2. Provide Heap Your Project Details
Once the GCP project is configured, you’ll need to enter the following information on the BigQuery configuration page in Heap:
- Your Project ID, which you can find in the
Project info
section of your GCP project dashboard (make sure you’re in the correct project). In the screenshot below, our project ID isheap-204419
.
- Your region: we support us, eu, europe-west2, us-central1, us-west1, us-west2, australia-southeast1, europe-west6, and us-east4.
- The dataset name override if you don’t want the default. The default dataset name is project_environment. For example, the Main Production environment will default to a dataset name of main_production.
That’s it! The initial sync should complete within 24 hours. If you don’t see data after 24 hours, please contact us via the Get support page.
You can learn about how the data will be structured upon sync by viewing our docs on data syncing.
Do not create the Heap dataset manually in BigQuery. Heap will create the dataset automatically on the initial sync. Please only provide us with the dataset name you want to use (if you don’t want the default name).
BigQuery Data Schema
The data sync will include two data sets:
- <data set name – default to project_environment> – Includes views and raw tables. Views de-duplicate data but does not apply user migrations.

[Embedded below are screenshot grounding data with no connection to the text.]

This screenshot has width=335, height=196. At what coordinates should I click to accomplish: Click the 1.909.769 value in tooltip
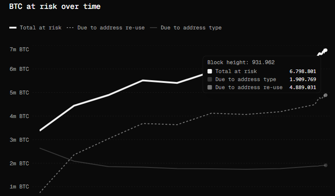(x=303, y=79)
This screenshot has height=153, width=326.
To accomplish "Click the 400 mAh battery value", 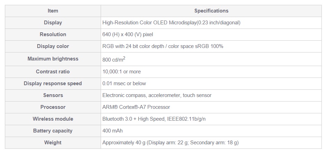I will [112, 131].
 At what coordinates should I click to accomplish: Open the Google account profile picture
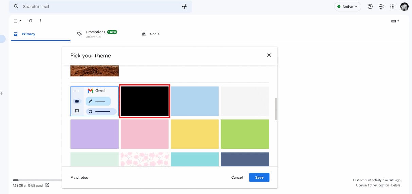(404, 7)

- <data set name>_migrated – _migrated – Includes views that apply user migrations.
For data accuracy, we recommend querying the views in the second dataset, because these have identity resolution applied. If you want tighter controls over identity resolution (e.g. apply your own identity resolution), you can query the views in the first dataset.
You can sync Defined Properties to this warehouse.
‘Raw’ Tables
Each of the views (except for all_events
) is backed by a “raw” table with the name <view_name>_raw
. This means that every environment will have both a users
view and users_raw
table, for example. The views perform deduplication, as the underlying raw tables may have duplicated data introduced during the sync process.

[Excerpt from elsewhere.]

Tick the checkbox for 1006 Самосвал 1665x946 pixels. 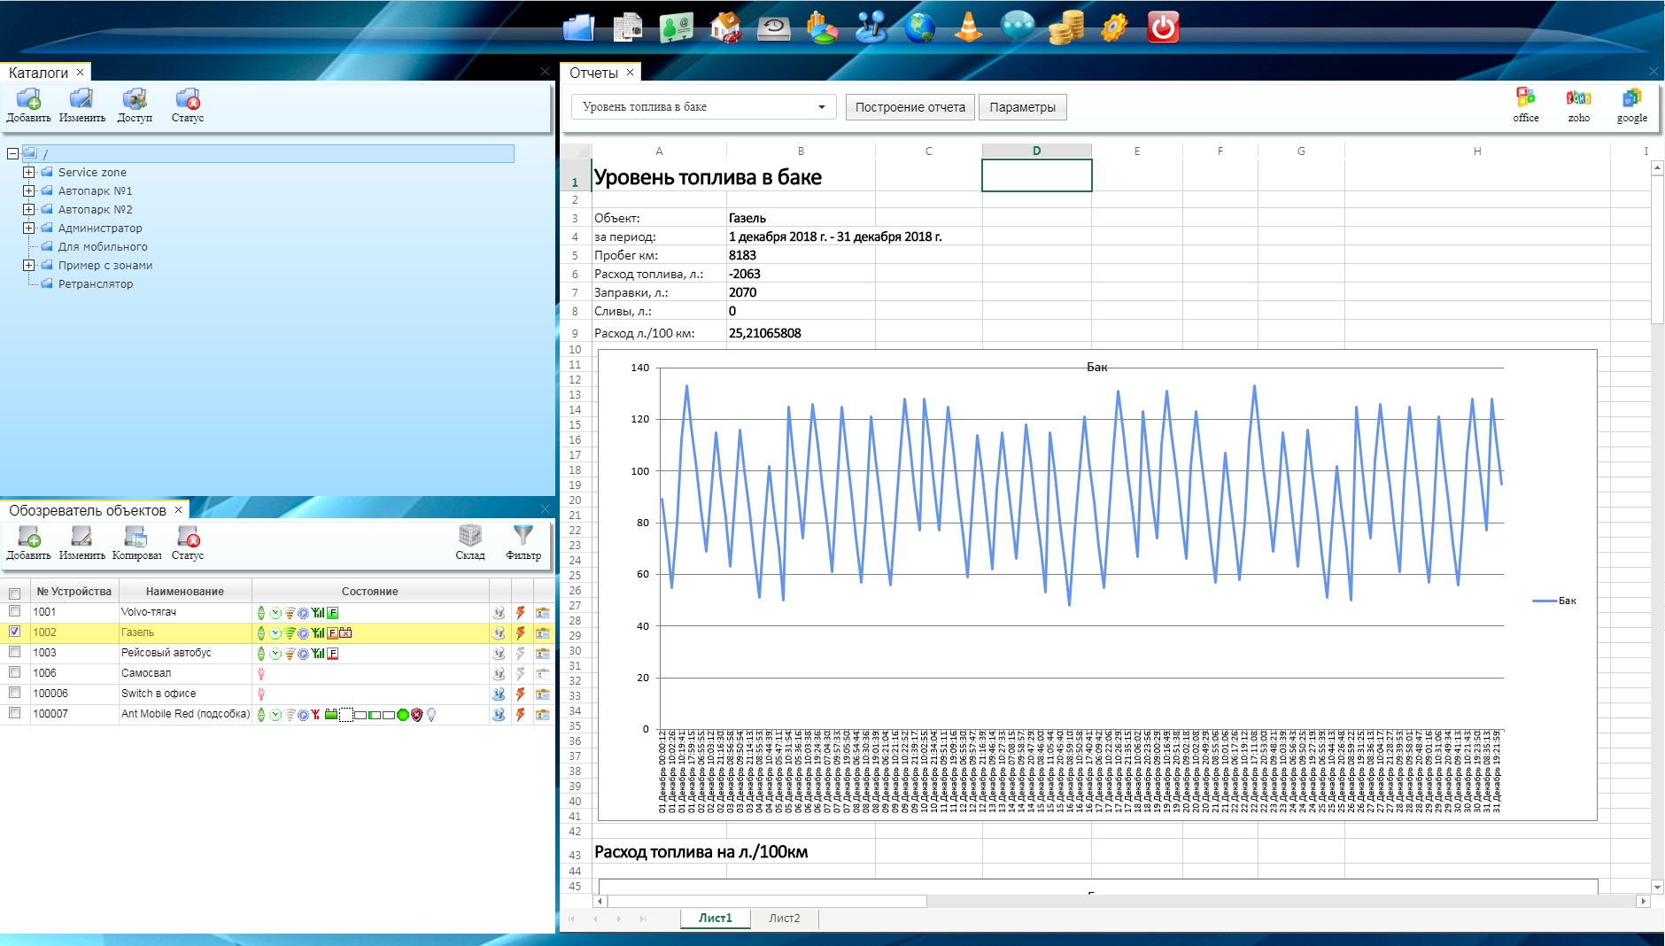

Additionally, the users view filters out users that are from the user in an identify call. For that reason, we recommend querying only against the deduplicated views.
Partitioning
Starting Mar 17, 2021, we will partition new tables synced by using the time
column. Partitioning tables by time will result in faster and cheaper query execution when the time
column is used as a filter.
To modify tables synced before Mar 17, 2021, to partition by time (‘day’ granularity), you will have to go through a three-step process:
- Create a copy of the table
create table [dataset-name].[table-name]_tmp
partition by DATE(time)
as select * from [dataset-name].[table-name];
- Drop the original table
drop table [dataset-name].[table-name];
- Copy the temporary table to the new name
Use the BigQuery console to copy the temporary table to the previous table’s name
To learn more about partitioned tables in BigQuery, read Google Cloud’s BigQuery Partition docs.
Supported Regions
Heap supports syncs to the following Google Cloud regions:
- us
- eu
- europe-west2
- us-central1
- us-west1
- us-west2
- australia-southeast1
- europe-west6
- us-east4